My great-great-great-grandfather, Danish ship captain Peter Nelson, was the lighthouse keeper at the Grand Traverse Lighthouse from October 12, 1874, to July 11, 1890. He died two years later. I’m going to sleep at the lighthouse tonight, alone, to see if he’ll speak to me.

I’ve left Northport behind and taken the fork in the road that leads to the northernmost tip of the Leelanau Peninsula. It winds past gnarled, bare cherry trees, lonely barns and the dark, autumnal forest. Just before I reach the Grand Traverse Lighthouse, a buck runs across the road, burly and ominous. I cross the desolate grounds and knock on the lighthouse door.

Stef Staley, the no-nonsense executive director of the lighthouse museum, is waiting inside. In the fall, when it’s quiet, Staley hears the most from the ghost that haunts the light. When she’s here alone and everything is all buttoned up she hears someone with hard-soled shoes crossing the hardwood floors. “In the bathroom, I hear voices in the hall going toward the tower. Then someone walking up the tower. I hear it. I walk out and there’s not a soul anywhere,” she says. She stares into my eyes.

She’s not the only one who senses the ghost. She tells of a docent volunteer here in April who, anxious and almost embarrassed, reported to her that the night before he felt someone brush past him and then felt a warm flow of air three times in a row. Another volunteer at the admissions desk for the museum sensed a presence, then glanced over to the threshold of the original exterior door and saw a man with his face down, kicking off his boots.

Recently an ordinary-looking woman came into the lighthouse and asked if it was haunted. Staley told her that it may be, and the woman, a self-proclaimed clairvoyant, told her with certainty that it is Captain Peter Nelson. “It’s him,” she said. “He just spoke to me.”

The Ghost of Captain Peter Nelson

Captain Peter Nelson’s ghost talked to me before—though not in words. When I was in my young teens, it was my job to dust the three framed rubbings of his gravestone that my grandparents have hanging in their farmhouse near Northport. My parents, newlyweds, came up to Northport the summer of 1971 and took a bar of hard black wax and some long scrolls of paper to the cemetery where Captain Nelson is buried, to preserve what was left of his inscription. The tombstone rubbings hung near the black leather chaise lounge in frames on the barnwood wall. It was always dark in the room, even when the shades were up. I sensed his presence, and sometimes I felt as though he could see me while I dusted.

He seemed larger than life, this bearded patriarch of my family.
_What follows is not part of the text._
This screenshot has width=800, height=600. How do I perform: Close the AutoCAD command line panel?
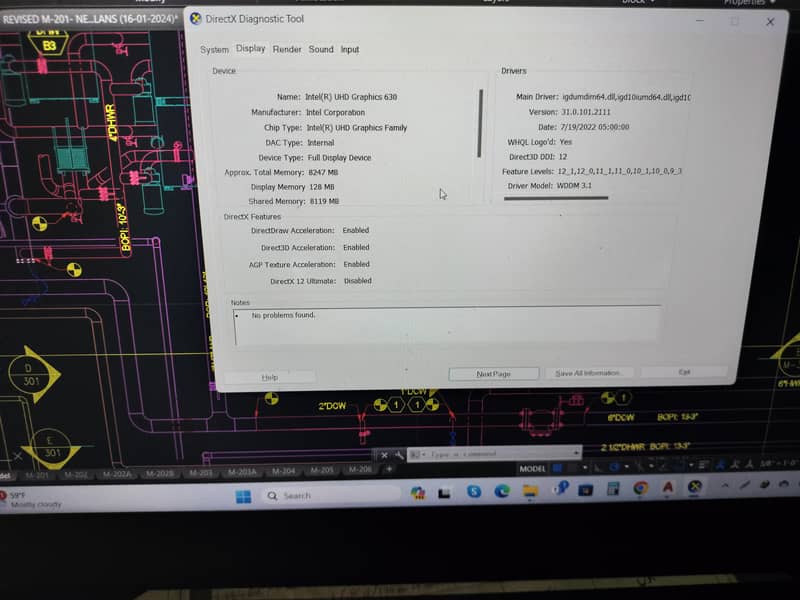(384, 455)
I’d heard he’d sailed the seven seas, saw San Francisco when it was a mere trading port and wore a gold hoop earring.

Before we were married, my husband and I rode our bikes to the cemetery in Northport. We parked at the edge and were careful to walk only down the rows, rather than crisscross over the remains of the dead. We saw the anchor on the north side of his stone, plain as rain. Two baby graves are next to him—his grandchildren he never knew, one who died, supposedly, from eating too many pickles. You can just barely read the inscription on the gray stone:

Capt. Peter Nelson
Born in Copenhagen Denmark
Died February 1892
Aged 81 years 7 days, home with God

Hide me, O my Savior, hide
Til the storm of life is past
Safe into the Harbor guide
O, receive my soul at last.

A Night at the Light

Walking over the stony path from the lighthouse to the beach I cross the browned quack grass and pass curled-up Queen Anne’s lace blossoms bending over to the force of the wind. Off shore, the whitecaps are waist high, and they smack the rocky shore. November, with its bare branches and sterling air, makes me feel vulnerable and acutely alive. It’s a biblical sky—the clouds are moving in fast-forward, and I’ve never seen a sunset like this. Peach, orange and cranberry-red tinge the bottoms of the clouds.

I stand at this exposed point of land, watching the sunset over the Manitou Islands. Directly in front of me is Fox Island. To the northeast, I can make out the smokestacks of Charlevoix. I can see why the lighthouse is here—the wind-whipped water looks like it could toss a ship. I think of the sailors’ mantra: Red sky at night, sailor’s delight. Red sky at morning, sailor’s warning. I hope that’s a good omen for me tonight.

Staley leaves for the night. She tells me that my great-great-great-grandfather may have some ghostly company in the night. In 1967, lighthouse keeper John Marken and his wife, Bernice, died when coming home on Christmas Eve—they hit a tree near the lighthouse as they rounded a bend in the road. A Coast Guardsman died here of a heart attack. A woman dropped dead at the kitchen sink, the cause of death unknown.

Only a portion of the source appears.